◆ **TASK STATEMENT**: Which lines hold the word "click"? Copy each of them from the material.

(SUPPLIED INFORMATION Opens)

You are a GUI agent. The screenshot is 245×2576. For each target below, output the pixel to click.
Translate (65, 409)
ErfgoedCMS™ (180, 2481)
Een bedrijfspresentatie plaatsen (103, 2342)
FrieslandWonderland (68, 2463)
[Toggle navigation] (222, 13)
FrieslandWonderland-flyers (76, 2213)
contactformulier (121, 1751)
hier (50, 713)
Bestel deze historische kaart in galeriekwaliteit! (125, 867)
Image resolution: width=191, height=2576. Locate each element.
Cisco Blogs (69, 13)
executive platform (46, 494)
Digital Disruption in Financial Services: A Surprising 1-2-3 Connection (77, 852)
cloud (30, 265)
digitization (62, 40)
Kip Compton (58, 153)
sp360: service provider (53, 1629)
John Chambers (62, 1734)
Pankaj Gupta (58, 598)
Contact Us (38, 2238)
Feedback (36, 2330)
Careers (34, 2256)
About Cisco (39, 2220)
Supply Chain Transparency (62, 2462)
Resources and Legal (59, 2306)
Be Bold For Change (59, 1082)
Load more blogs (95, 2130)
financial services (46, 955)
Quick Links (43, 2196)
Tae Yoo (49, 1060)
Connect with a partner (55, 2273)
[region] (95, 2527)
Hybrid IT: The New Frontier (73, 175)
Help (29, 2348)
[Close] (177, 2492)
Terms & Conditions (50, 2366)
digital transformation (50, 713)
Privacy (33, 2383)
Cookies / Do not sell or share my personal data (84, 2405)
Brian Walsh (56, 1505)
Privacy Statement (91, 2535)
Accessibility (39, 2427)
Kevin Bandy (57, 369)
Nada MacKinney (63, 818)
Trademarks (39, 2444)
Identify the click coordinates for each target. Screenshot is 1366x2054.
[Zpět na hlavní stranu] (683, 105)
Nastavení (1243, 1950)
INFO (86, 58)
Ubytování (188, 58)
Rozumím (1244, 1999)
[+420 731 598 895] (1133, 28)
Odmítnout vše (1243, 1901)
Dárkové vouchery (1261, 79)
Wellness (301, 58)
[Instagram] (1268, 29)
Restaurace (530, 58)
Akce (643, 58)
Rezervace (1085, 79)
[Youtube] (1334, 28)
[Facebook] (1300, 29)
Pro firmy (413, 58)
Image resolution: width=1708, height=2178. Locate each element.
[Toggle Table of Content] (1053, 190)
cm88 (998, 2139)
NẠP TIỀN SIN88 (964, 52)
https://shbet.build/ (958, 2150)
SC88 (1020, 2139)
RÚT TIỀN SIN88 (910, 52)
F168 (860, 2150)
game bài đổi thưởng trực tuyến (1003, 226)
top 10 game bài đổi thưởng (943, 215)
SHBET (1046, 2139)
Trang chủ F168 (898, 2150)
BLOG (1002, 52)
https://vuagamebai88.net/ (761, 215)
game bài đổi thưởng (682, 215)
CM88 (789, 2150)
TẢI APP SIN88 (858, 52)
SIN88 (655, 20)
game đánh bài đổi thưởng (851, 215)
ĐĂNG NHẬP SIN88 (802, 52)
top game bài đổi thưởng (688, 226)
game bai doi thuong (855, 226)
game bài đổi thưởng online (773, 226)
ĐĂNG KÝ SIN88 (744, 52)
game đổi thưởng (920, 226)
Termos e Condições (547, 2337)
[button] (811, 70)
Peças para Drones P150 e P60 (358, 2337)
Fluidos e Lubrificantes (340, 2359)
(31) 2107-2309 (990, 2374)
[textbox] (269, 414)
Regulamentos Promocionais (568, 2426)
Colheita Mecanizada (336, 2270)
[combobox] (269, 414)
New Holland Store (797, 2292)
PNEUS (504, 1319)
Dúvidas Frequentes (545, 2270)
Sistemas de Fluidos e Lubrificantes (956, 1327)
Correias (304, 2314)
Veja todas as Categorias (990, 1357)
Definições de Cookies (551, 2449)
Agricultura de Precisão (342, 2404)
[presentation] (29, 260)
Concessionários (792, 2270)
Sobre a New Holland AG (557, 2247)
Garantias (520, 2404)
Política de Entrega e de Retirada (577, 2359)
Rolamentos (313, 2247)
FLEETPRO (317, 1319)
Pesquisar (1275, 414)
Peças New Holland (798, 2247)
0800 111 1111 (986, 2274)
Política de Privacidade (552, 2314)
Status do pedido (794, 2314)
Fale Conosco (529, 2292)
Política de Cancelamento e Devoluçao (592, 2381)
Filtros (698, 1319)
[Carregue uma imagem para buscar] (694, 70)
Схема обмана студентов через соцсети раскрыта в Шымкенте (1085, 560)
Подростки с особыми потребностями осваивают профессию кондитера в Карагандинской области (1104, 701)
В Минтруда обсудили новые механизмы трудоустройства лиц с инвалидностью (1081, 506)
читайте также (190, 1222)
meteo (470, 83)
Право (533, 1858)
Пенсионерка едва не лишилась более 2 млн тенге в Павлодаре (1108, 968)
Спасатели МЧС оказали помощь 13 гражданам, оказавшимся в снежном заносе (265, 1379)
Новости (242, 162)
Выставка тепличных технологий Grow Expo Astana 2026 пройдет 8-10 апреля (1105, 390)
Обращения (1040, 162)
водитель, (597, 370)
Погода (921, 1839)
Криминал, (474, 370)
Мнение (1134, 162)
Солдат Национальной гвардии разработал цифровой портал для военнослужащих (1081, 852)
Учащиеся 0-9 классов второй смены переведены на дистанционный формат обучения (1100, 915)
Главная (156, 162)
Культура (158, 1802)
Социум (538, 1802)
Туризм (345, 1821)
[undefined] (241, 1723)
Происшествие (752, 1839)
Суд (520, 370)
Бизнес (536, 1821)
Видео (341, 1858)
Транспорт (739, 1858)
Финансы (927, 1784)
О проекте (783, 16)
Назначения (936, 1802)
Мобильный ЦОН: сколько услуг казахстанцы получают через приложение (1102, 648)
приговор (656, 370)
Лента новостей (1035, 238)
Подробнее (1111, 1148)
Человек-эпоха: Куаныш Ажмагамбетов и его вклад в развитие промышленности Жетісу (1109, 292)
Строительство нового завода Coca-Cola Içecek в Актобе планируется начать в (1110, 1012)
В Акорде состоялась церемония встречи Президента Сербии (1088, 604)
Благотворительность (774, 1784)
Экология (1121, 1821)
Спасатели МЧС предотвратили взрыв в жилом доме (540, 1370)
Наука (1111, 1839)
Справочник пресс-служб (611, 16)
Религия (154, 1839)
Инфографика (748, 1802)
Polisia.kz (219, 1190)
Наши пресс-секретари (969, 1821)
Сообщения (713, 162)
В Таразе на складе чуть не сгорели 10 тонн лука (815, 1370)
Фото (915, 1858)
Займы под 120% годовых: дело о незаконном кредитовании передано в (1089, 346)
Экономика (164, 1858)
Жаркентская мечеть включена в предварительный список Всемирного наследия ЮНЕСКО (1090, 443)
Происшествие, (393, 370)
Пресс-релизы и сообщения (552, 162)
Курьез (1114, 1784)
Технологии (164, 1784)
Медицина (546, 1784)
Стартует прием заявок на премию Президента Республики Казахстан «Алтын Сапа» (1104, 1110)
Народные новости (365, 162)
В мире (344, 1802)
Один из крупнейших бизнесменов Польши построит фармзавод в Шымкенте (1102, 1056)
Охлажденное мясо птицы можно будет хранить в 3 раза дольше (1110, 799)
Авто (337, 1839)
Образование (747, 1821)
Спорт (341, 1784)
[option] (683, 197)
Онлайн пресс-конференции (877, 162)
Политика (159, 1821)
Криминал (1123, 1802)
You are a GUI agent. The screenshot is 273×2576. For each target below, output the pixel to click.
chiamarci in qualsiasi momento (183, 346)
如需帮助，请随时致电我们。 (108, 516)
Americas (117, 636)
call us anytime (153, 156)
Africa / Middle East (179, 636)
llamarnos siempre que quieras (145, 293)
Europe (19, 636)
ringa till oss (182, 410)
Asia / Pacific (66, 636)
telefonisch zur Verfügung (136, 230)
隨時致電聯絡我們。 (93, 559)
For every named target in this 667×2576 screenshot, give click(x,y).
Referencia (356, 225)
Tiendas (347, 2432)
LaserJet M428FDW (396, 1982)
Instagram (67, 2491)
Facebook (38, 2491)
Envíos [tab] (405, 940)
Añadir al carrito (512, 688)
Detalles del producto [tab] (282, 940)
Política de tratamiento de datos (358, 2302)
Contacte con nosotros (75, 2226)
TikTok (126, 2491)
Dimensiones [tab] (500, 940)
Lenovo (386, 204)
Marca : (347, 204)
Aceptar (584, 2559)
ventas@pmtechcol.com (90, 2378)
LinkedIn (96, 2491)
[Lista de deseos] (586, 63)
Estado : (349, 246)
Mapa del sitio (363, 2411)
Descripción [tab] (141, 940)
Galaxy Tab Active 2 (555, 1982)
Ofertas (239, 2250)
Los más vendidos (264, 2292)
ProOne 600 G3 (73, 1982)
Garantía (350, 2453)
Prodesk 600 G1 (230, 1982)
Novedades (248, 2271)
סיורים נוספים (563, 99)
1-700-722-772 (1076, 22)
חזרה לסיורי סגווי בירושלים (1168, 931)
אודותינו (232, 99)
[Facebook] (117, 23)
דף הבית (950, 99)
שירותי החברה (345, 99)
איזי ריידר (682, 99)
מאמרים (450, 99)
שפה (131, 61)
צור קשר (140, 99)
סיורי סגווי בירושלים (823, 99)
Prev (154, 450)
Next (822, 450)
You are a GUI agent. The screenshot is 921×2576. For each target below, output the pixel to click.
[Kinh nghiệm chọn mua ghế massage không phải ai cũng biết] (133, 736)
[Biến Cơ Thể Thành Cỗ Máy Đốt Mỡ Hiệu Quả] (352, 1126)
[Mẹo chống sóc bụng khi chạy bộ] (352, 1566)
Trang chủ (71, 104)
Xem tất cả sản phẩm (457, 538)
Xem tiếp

(SUPPLIED INFORMATION Closes)

◆ **EXPECTED ANSWER**:
You are a GUI agent. The screenshot is 245×2576. For each target below, output the pixel to click.
Identify the click coordinates for each target. Screenshot is 1366x2054.
You are a GUI agent. The screenshot is 273×2576. For each target below, output the pixel to click.
For every named target in this 667×2576 screenshot, give click(x,y).
You are a GUI agent. The screenshot is 921×2576. For each target below, output the pixel to click.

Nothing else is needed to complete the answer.